Detection Methods for CVE-2024-43044
Indicators of Compromise
- Unexpected fetchJar or ClassLoaderProxy invocations originating from agents in Jenkins controller logs
- Agent connections from hosts that do not correspond to provisioned build infrastructure
- Access to or modification of secrets/, credentials.xml, or job config.xml files on the controller outside of normal administrative activity
- Outbound use of Jenkins-stored credentials from agent hosts rather than the controller
Detection Strategies
- Enable and review Jenkins audit logs for Remoting channel activity, focusing on class and JAR load requests from agents
- Compare the list of connected agents against the inventory of approved build hosts to identify rogue connections
- Monitor file system access on the controller for reads of JENKINS_HOME/secrets/ by the Jenkins service account triggered by agent sessions
Monitoring Recommendations
- Forward Jenkins controller and agent logs to a centralized SIEM for correlation with authentication and network telemetry
- Alert on Jenkins version banners exposing 2.470 or earlier and LTS 2.452.3 or earlier on internal networks
- Track usage of credentials stored in Jenkins from non-controller source IPs as a signal of secret exfiltration
How to Mitigate CVE-2024-43044
Immediate Actions Required
- Upgrade Jenkins controllers to weekly 2.471 or later, or LTS 2.452.4 or 2.462.1 or later, as listed in the Jenkins security advisory
- Rotate all credentials stored in Jenkins, including SSH keys, API tokens, and cloud provider secrets, after patching
- Audit the list of agents authorized to connect and remove any unused or unrecognized entries
- Restrict network access to the Jenkins controller so only known agent hosts can reach the Remoting port
Patch Information
Jenkins addressed the issue by restricting ClassLoaderProxy#fetchJar to the intended JAR cache. Fixed versions are published in Jenkins Security Advisory 2024-08-07 (SECURITY-3430).

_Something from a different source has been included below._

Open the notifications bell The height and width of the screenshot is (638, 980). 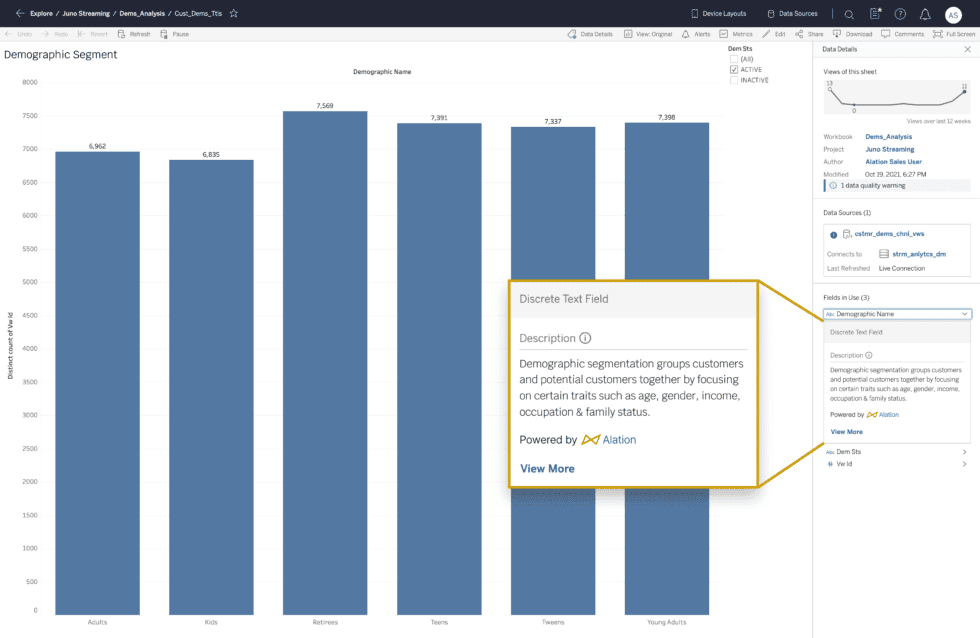925,14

Administrators should apply the upgrade to both the controller and the bundled Remoting library distributed to agents.
Workarounds
- No supported configuration workaround exists; upgrading the controller and Remoting library is required
- As a temporary compensating control, isolate the Jenkins controller on a dedicated network segment and limit agent connections to trusted, hardened hosts
- Run agents under least-privilege accounts and avoid storing high-value credentials on the controller until patching is complete
# Verify the running Jenkins version on the controller
curl -sI http://jenkins.example.local/ | grep -i '^X-Jenkins:'
# Example LTS upgrade on a Debian-based controller
sudo systemctl stop jenkins
sudo apt-get update
sudo apt-get install --only-upgrade jenkins
sudo systemctl start jenkins
Disclaimer: This content was generated using AI. While we strive for accuracy, please verify critical information with official sources.